YOUR OBJECTIVE
Look for the line with "You are a GUI" in the data below, then reproduce word for word that line and every line after it. Leave out all pictures and add nothing.

[Collected data]
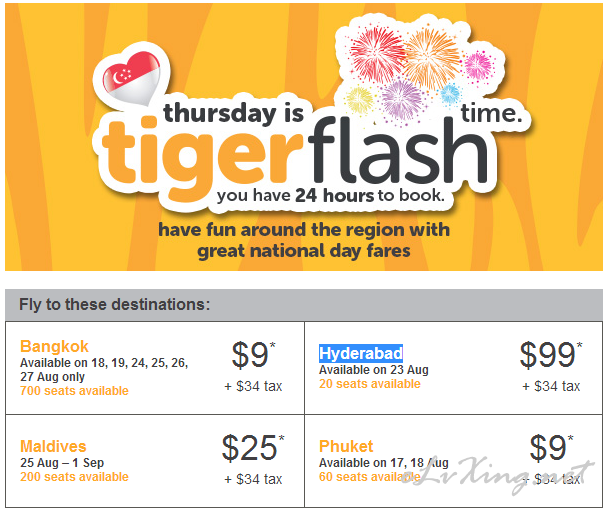Image resolution: width=605 pixels, height=508 pixels.
Task: Click the '+ $34 tax' under Bangkok fare
Action: (x=253, y=386)
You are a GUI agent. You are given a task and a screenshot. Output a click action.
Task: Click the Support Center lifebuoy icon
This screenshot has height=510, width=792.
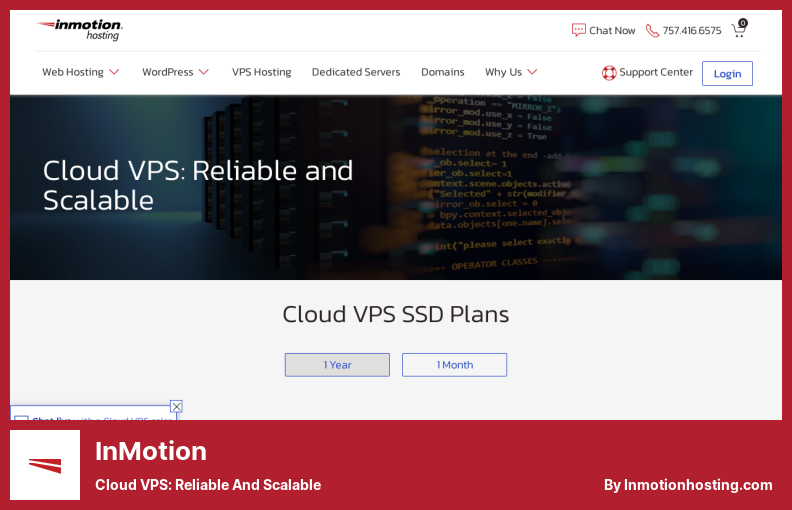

RESULT FOR THIS TASK
You are a GUI agent. You are given a task and a screenshot. Output a click action.
Task: Click the Support Center lifebuoy icon
This screenshot has height=510, width=792.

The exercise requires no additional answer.